Una disputa por el desembarco de un colegio privado encendió la polémica en un tranquilo barrio de Funes
Vecinos de la zona de Santa Fe y Almafuerte reclamaron por la posible instalación de un colegio Montessori en un sector residencial donde estaría prohibido.
La calma habitual de un tranquilo barrio residencial de Funes empezó a resquebrajarse en los últimos días con la posible instalación de un colegio Montessori sobre calle Santa Fe, entre Almafuerte y Lugones. La iniciativa encendió el malestar vecinal, motivó reclamos formales ante el Concejo y volvió a poner en el centro de la escena un debate recurrente en la ciudad: qué se puede y qué no en las zonas residenciales y cómo se controlan las habilitaciones.
El lugar en cuestión, identificado como Montessori Infantium, proyectaba funcionar en una propiedad que hasta hace poco estaba en alquiler, según señalaron frentistas. Además, los vecinos advirtieron que la vivienda ya había sido escenario de robos e intrusiones, debido a su estado y a la falta de controles, lo que incrementó la preocupación por la seguridad.
Desde el barrio remarcan que el conflicto no es con la escuela en sí, sino con el impacto urbano que podría generar. “Nos cambia completamente el movimiento del barrio. No sabemos si está habilitada. Termina siendo una zona con tránsito constante, autos, padres, docentes, cuando no es el fin del barrio”, explicaron. El reclamo llegó al Concejo Municipal de Funes, donde se solicitó información concreta sobre si el establecimiento cuenta con autorización del Ejecutivo local y si el Código Urbano permite este tipo de actividades en una zona residencial.
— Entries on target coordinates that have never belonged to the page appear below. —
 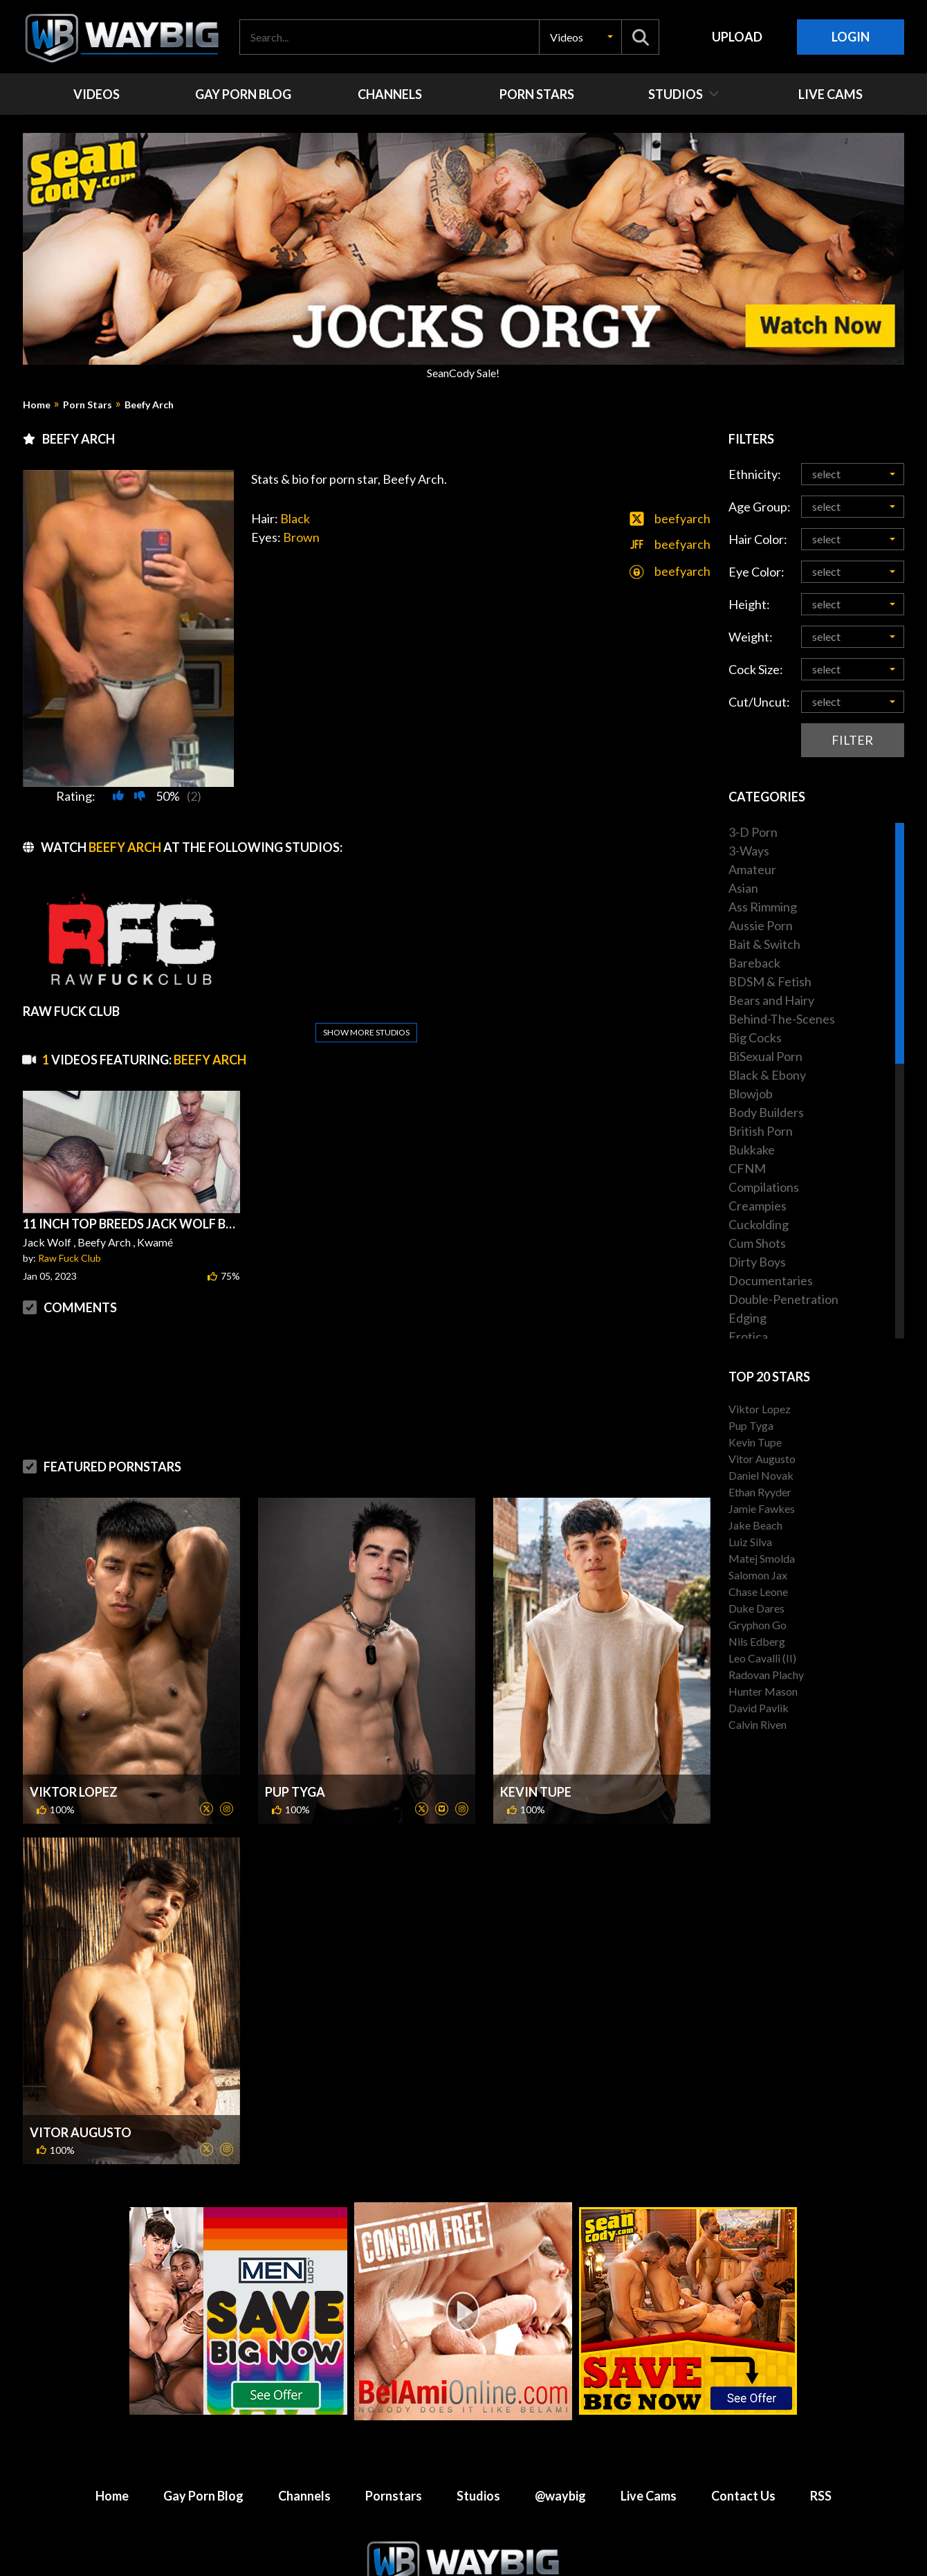 What do you see at coordinates (766, 1674) in the screenshot?
I see `Radovan Plachy` at bounding box center [766, 1674].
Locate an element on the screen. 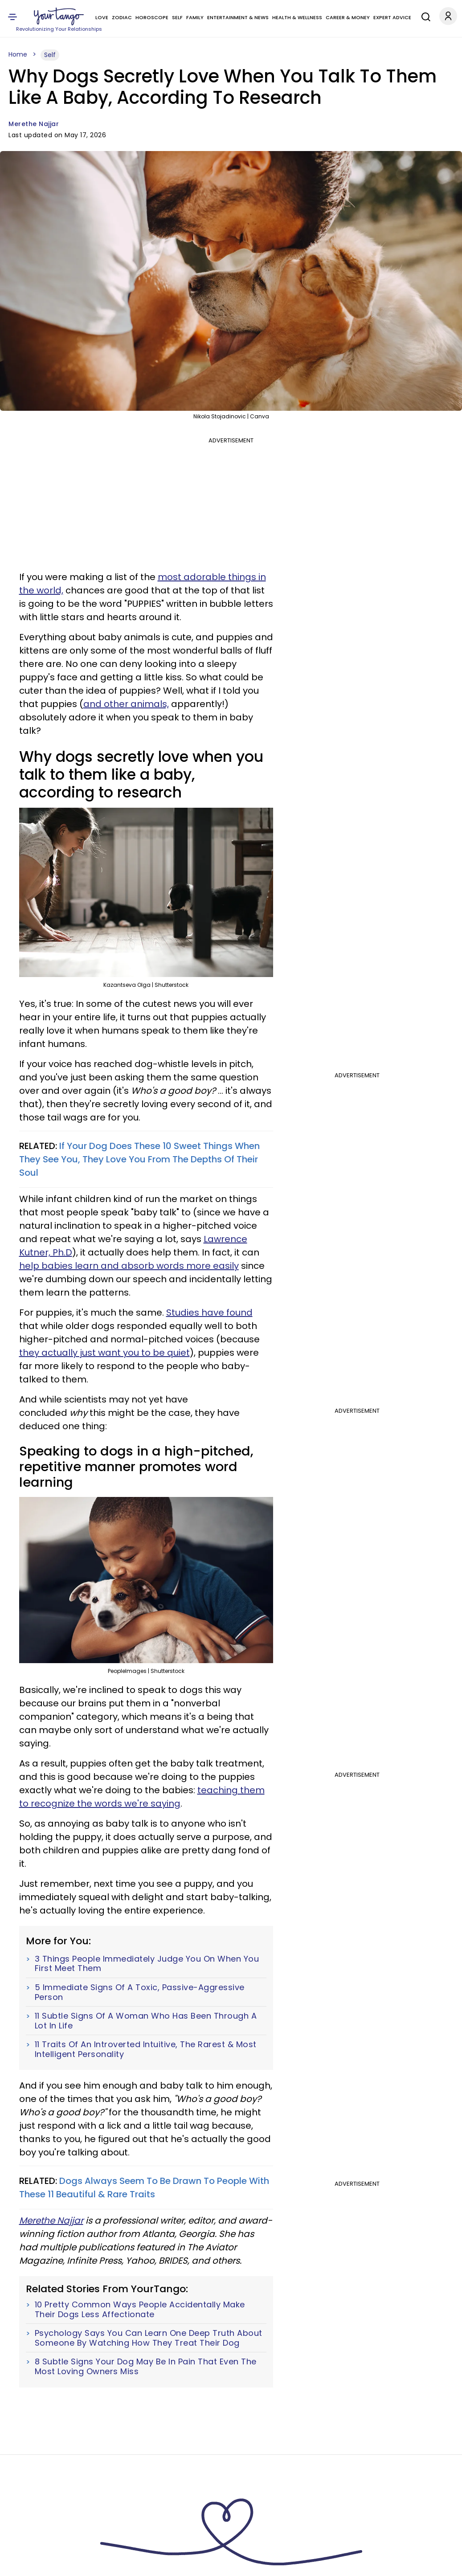 The height and width of the screenshot is (2576, 462). Expert Advice is located at coordinates (392, 17).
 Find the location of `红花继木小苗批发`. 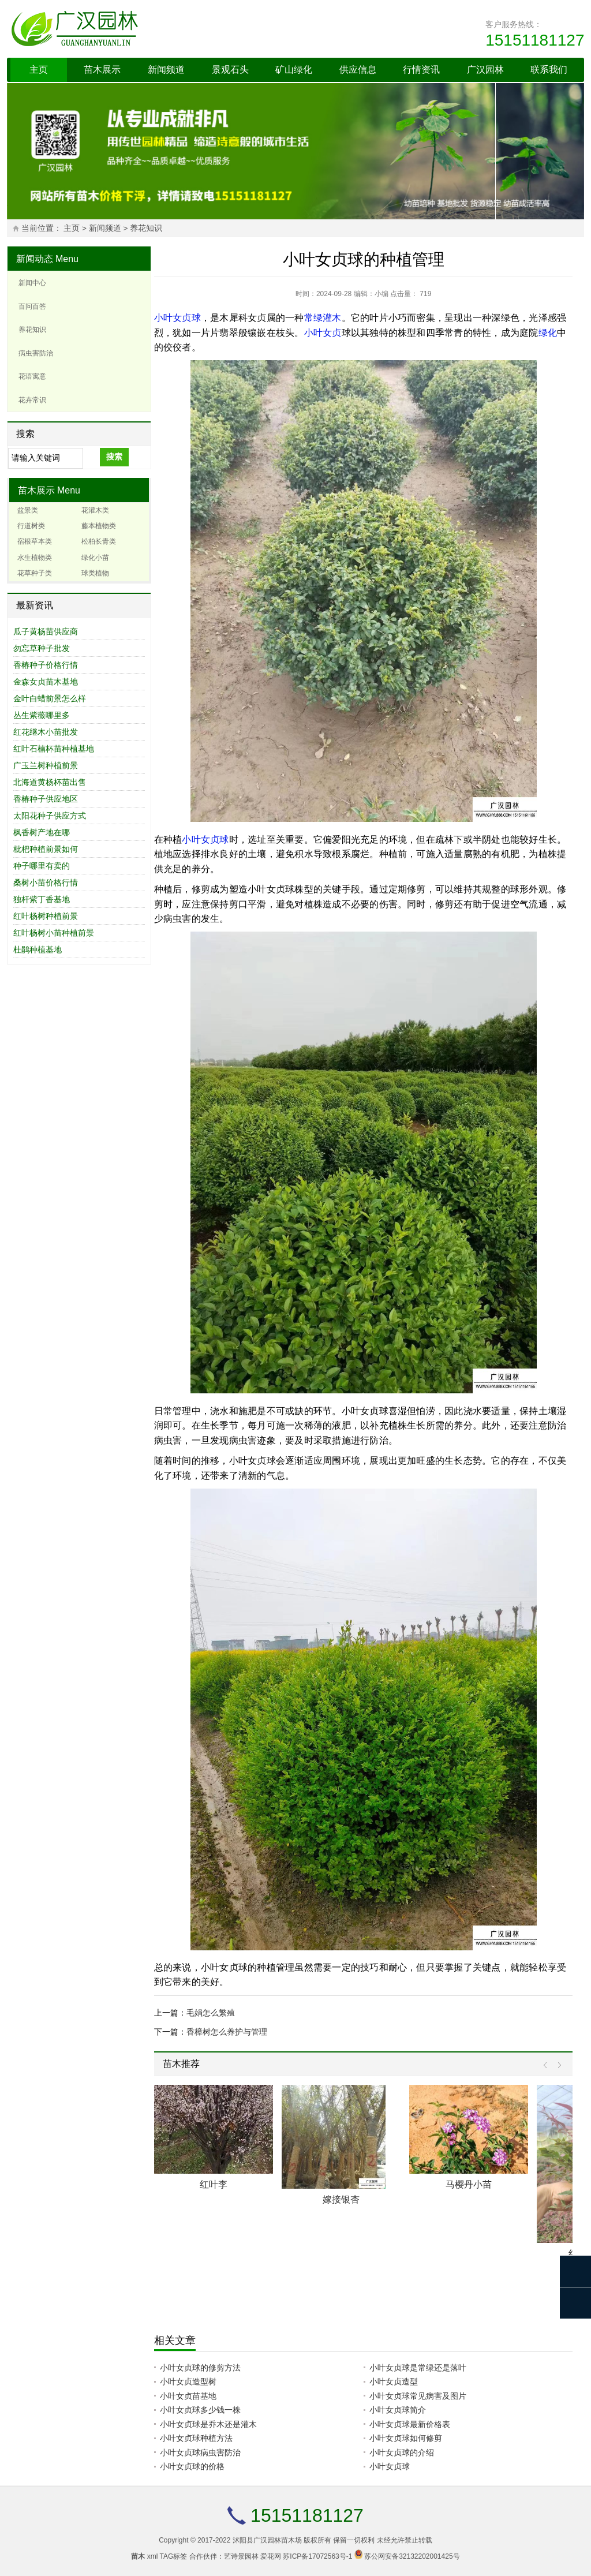

红花继木小苗批发 is located at coordinates (45, 731).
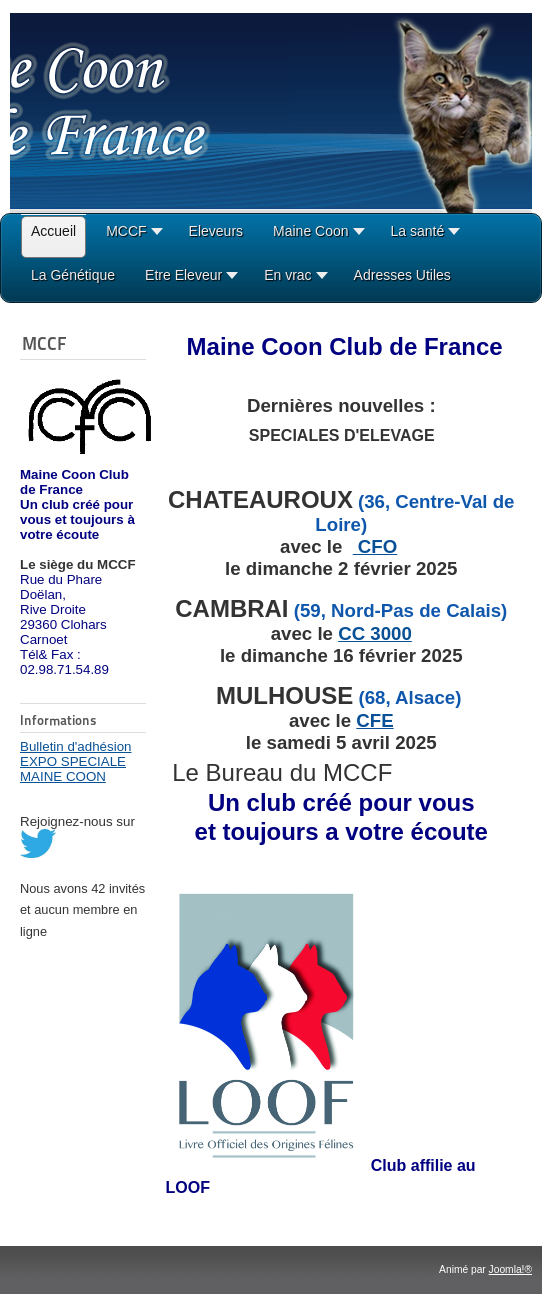  I want to click on CC 3000, so click(375, 633).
Según comentaron, el intendente y algunos de sus funcionarios fueron tajantes al referirse al caso: aseguraron que “no es zona comercial” y que el emprendimiento no cuenta con habilitación municipal, reforzando la postura de que ese sector de la ciudad debe preservar su perfil residencial. De todos modos, aclararon que la definición final depende del Concejo, aunque puertas adentro del Ejecutivo no creen que el proyecto vaya a avanzar en ese punto de la ciudad.
La discusión volvió a poner sobre la mesa un debate de fondo en Funes: el avance de actividades educativas, comerciales o de servicios en barrios pensados originalmente para viviendas, y la necesidad de actualizar criterios de planificación urbana para evitar conflictos entre vecinos, desarrolladores y el Estado. Mientras tanto, el reclamo sigue abierto y el barrio permanece en alerta, a la espera de definiciones oficiales que aclaren si la escuela podrá o no funcionar en ese punto de la ciudad.